TheGrimKnight, on 26 Jul 2008, 14:00, said:
Russia makes me laugh... some of there stuff is like lawl budget cuts or can we get that done cheaper somewhere else???
These are models mostly concepts that the Ussr never built but there still cool
I like air power soo check out
USSR Planes
*Images*
To be entirely honest it really ticks me off when people downplay Russian engineering as 'just playing catch-up to the U.S.' or 'just copies of American technology' or 'they're nowhere near as good, never were and never will be'. It's wrong. Blatantly, plainly and simply wrong. In fact, at least half the time it was the Russians who made the biggest advances in the Cold War and it was NATO who was scrambling to catch up. If the Cold War had gone hot in 1985 then the Americans had virtually
nothing which could pierce the Kontakt-5 ERA deployed on Russian armour at the time, which was more numerous if not superior one-on-one (though it was close - Russian tank designs tend to be faster, longer ranged and more economical than Western ones but with thinner armour and often slightly worse fire control) and they seriously underestimated the R-27 Vympel which was about twice as capable as the equivalent AIM-9 Sidewinder, combined with the Su-27 and MiG-29 virtually ensuring USSR air superiority in dogfight scenarios, never mind the air defence side of the coin. NATO has nothing (and never has) to match Russia's expertise in air defence; there is simply no equivalent to the SA-10/12 Grumble/Gladiator, and these and the sheer number of SA-6, SA-11, SA-13, ZSU-23-4 (which was first built in the '60s and is still considered a serious threat to helicopters and low-flying jets even today) and the dozens of other systems they fielded would have made NATO CAS missions virtually suicide. With the collapse of the Soviet Union, obviously R&D and production efforts slowed to a craw, but then so would any nations' when unemployment gets to 40% as it was in 1998. But then by 2003 it was at 12%, and these days the Russian economy, particularly the domestic sector, is booming, and so they're back in the technology game, as their recent ballooning spending and array of new projects have highlighted.

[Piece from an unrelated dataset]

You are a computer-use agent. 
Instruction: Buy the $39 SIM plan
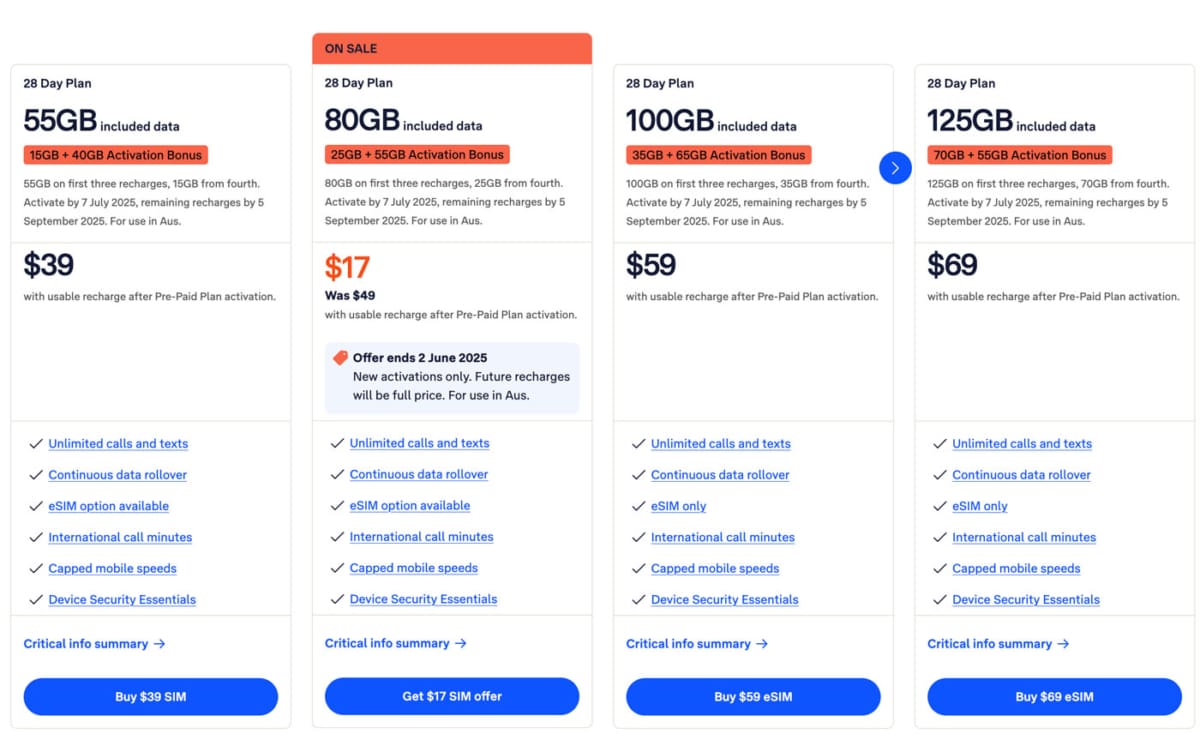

Russian tech isn't worse. But it's not necessarily better, either. It's simply different. Instead of pouring all their resources into a brand-new, absolutely top-of-the line design, they tend to spread out their advantages; they can for example produce 10 Su-35BMs, a 4++ generation fighter outranking everything else in the sky, for every one F-22A Raptor America builds. Same with their tanks - they didn't actually replace their entire armoured division with a new T-95 a la Abrams, they do evolutionary updates to the whole fleet, ensuring that the older designs often get the better upgrades in order to ensure they can operate everything on a level, while fielding enough new models (T-90) to bridge any foreseeable gap. It's not revolutionary thinking, like America approaches a new tank/plane/helicopter/ship/whatever, where they go to the drawing board and start from scratch, Russian design philosophy is strongly evolutionary, developing designs constantly and only rarely starting afresh.
My apologies for the spiel, but you have to understand that different nations and different ways of thinking approach the same problem or requirement in vastly different ways, and come up with end results that you can't really always directly compare, because the thinking on how to use them varies just as much as the thinking on how to build them.